* Begin Task input *

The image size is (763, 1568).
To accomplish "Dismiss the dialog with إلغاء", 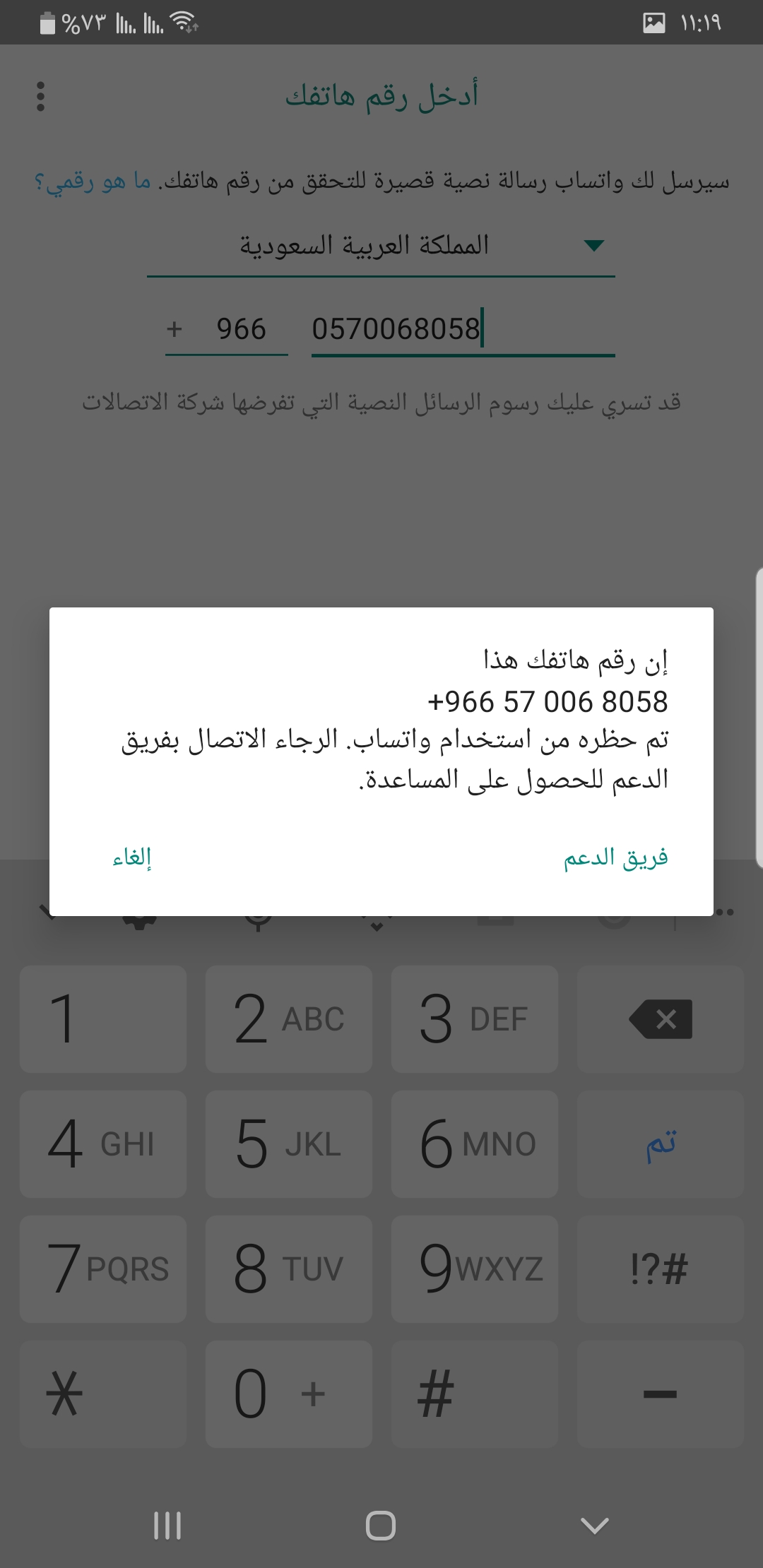I will 132,857.
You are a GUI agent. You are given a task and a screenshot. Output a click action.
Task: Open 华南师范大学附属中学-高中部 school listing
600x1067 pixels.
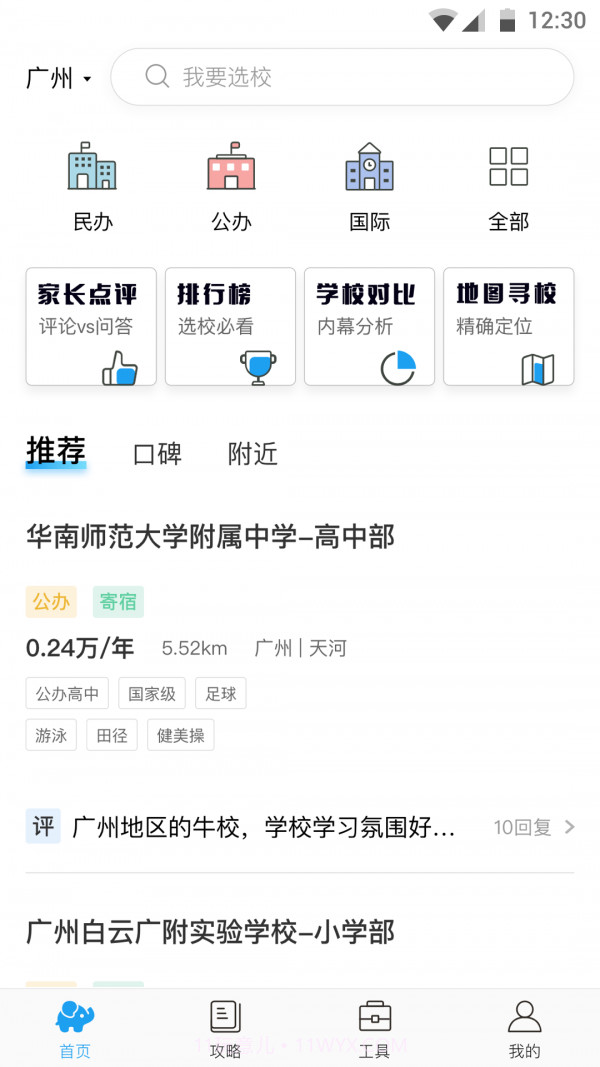coord(210,537)
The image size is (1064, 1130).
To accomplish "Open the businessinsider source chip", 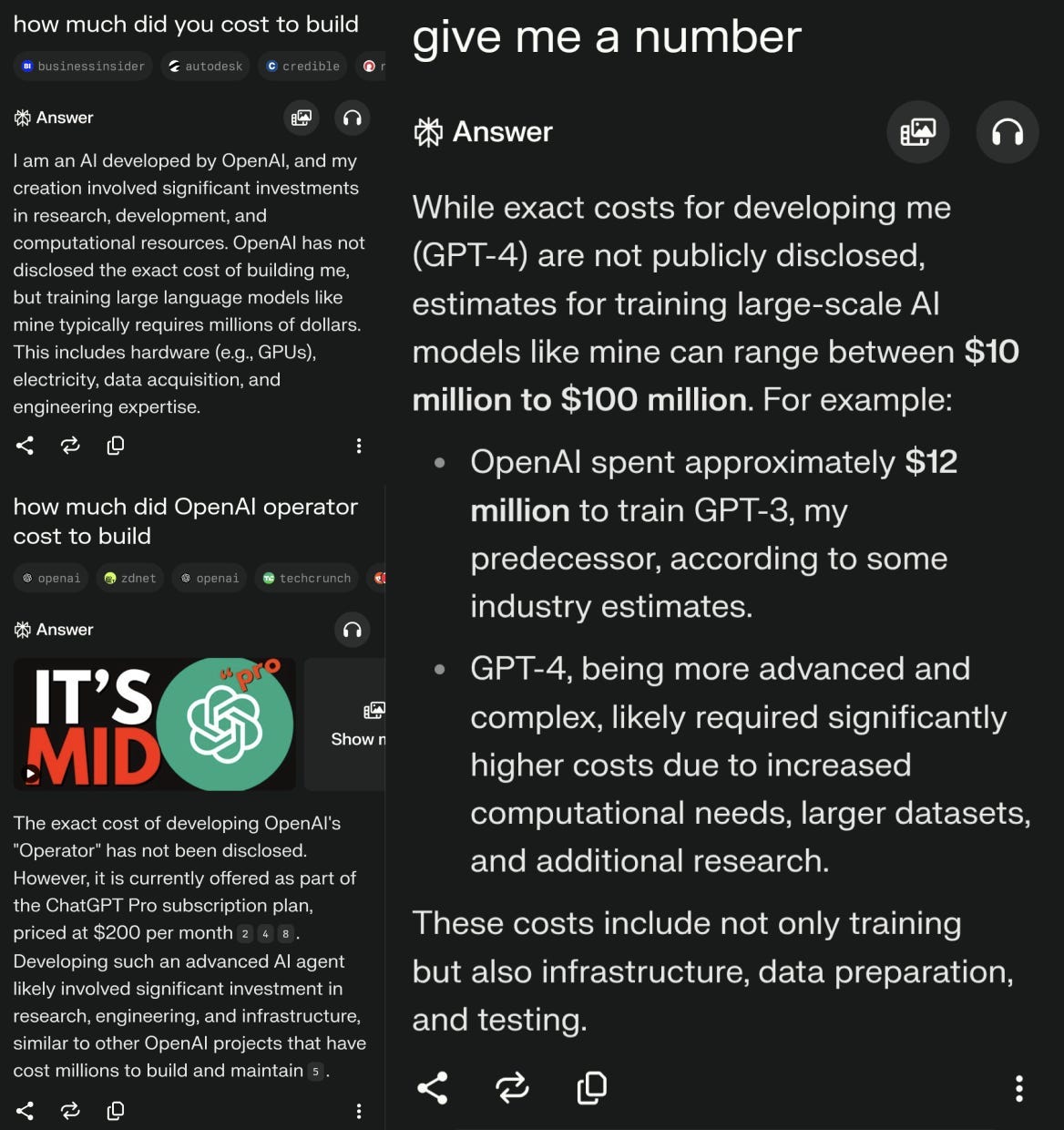I will pyautogui.click(x=83, y=67).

* End Task input *

Directions for this task. Gather every line above that contains the string "size". Case counts.

Task solution.
The image size is (763, 1568).
The image size is (1064, 1130).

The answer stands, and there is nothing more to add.